An investigation into the glycolipid metabolism of alpha-N-acetylgalactosaminidase-deficient fibroblasts using native and artificial glycolipids.

Deficient activity of lysosomal alpha-N-acetylgalactosaminidase represents a recently recognized lysosomal disorder whose neurologic manifestation in infancy is infantile neuroaxonal dystrophy. The lysosomal enzyme defect, inherited as an autosomal recessive trait, was first identified in the two brothers, GD and BD. Metabolic modification of glycolipids with terminal alpha-GalNAc was studied in fibroblasts from these patients. [Ceramide-3H]Forssman-glycosphingolipid (GSL), the fluorescent C6-NBD-lyso-Forssman-glycolipid (GL) and a 14C-labelled neoglycolipid containing the blood group A trisaccharide were synthesized and used as probes in degradation studies with cell homogenates and with cells in culture.
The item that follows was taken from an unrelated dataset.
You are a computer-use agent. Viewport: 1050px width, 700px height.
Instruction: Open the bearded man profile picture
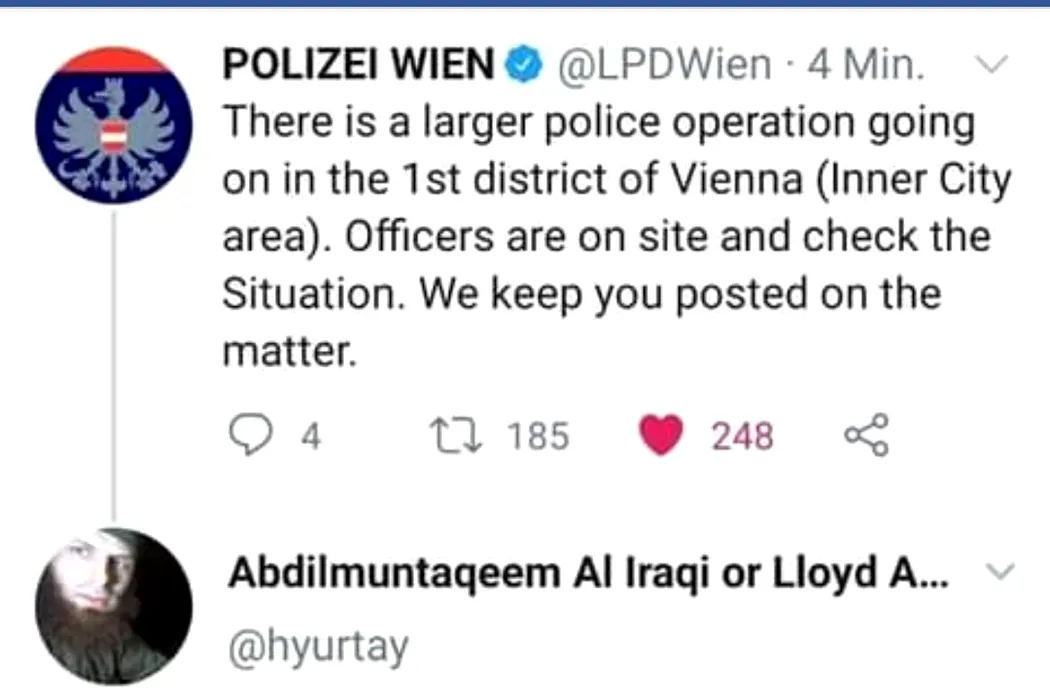pos(114,607)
Assays of each of these substrates with fibroblast homogenates of the patients demonstrated the profound deficiency of alpha-N-acetylgalactosaminidase activity compared with controls. Residual activities in the patients' fibroblast homogenates were detected with all glycolipid substrates; those amounted to 6.3 +/- 3.7% (BD) and 12.8 +/- 6.3% (GD) of the mean activity in controls for [3H]Forssman-GSL, and to 2.2 +/- 0.8% (BD) and 3.6 +/- 1.8% (GD) for C6-NBD-lyso-Forssman GL, respectively. alpha-N-Acetylgalactosaminidase deficiency in intact cells was confirmed by TLC analyses, which showed impaired glycolipid modification in cell extracts obtained following addition of [3H]Forssman GSL and C6-NBD-lyso-Forssman GL to the culture media of fibroblasts from the patients.